I've never really grown up, I think that's the thing (I was going to write 'that's the problem', but it really isn't - not for me at least).

In my heart, I am still that little girl who wants to spend her days smelling the roses, watching the spiders weave their amazing webs, following ants as they carry miniscule crumbs of biscuit, racing snails, sitting in the graveyard wondering what it's like to be dead and making up stories for the people named on the tombstones, and dreaming of travelling the world one day.

I'm still her.

My daughters love this aspect of me - the enthusiastic, funny, bubbly never-stops-dreaming person who I think probably is the 'real me' as far as one can know. I love it too, but it makes settling into a job extremely difficult. Deep down I don't want to be a mortgage-slave, or appear to think that work is all-important... and yet in some ways it is. There's nobody else to pay my bills if I don't. I believe in Society and responsibility... and yet...

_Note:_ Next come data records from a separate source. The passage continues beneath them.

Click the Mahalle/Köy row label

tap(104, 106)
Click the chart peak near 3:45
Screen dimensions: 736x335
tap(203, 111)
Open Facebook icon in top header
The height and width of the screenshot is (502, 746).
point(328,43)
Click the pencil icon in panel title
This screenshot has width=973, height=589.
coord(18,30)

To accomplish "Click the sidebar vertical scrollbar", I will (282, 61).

...can you keep a secret? I still wake up in the morning and want to run away. Not in a bad way; not in a 'stop the world I want to get off ' way. I just want to go and See and Be and Do all those things which I always thought I would do when I was Grown Up.

But I've never really grown up! I've done loads of things, of course - I've lived abroad a few times, given birth to the most wonderful daughters who are so much better than the wonderful daughters I always intended to have. I've dined with bishops (including Robert Runcie, who was gorgeous), driven a dogsled, swum naked in a mountain lake in Austria, sung some of the world's most hauntingly beautiful music in various choirs, played Eliza Doolittle in both 'Pygmalion' and 'My Fair Lady' (preferred 'Pygmalion') and been on television and radio.

Should that be 'enough'?

Well perhaps. But I'm no longer one for 'shoulds' and 'oughts'. I would put this whole thing down to Mid-life crisis, except that I don't feel any different about all this than when I was twenty. This is who I am - the restless, "Surely there's MORE?" bit is as part of me as all the rest. So I have learned to live with it, and as I approach fifty I see more and more that I am going to have to do more than tolerate it, perhaps accommodate it a little more. Maybe go somewhere I've never been, all on my own. Perhaps go on the kind of dates I've never been on. Take myself off to a restaurant with food I've never tried before.

It's NOT a rehearsal! I'm one of millions of people who've felt and continue to feel this way. As I look to the coming year, given that I've taken the trouble to start a blog, I think I owe it to myself (and others) to get off my backside and take a few risks!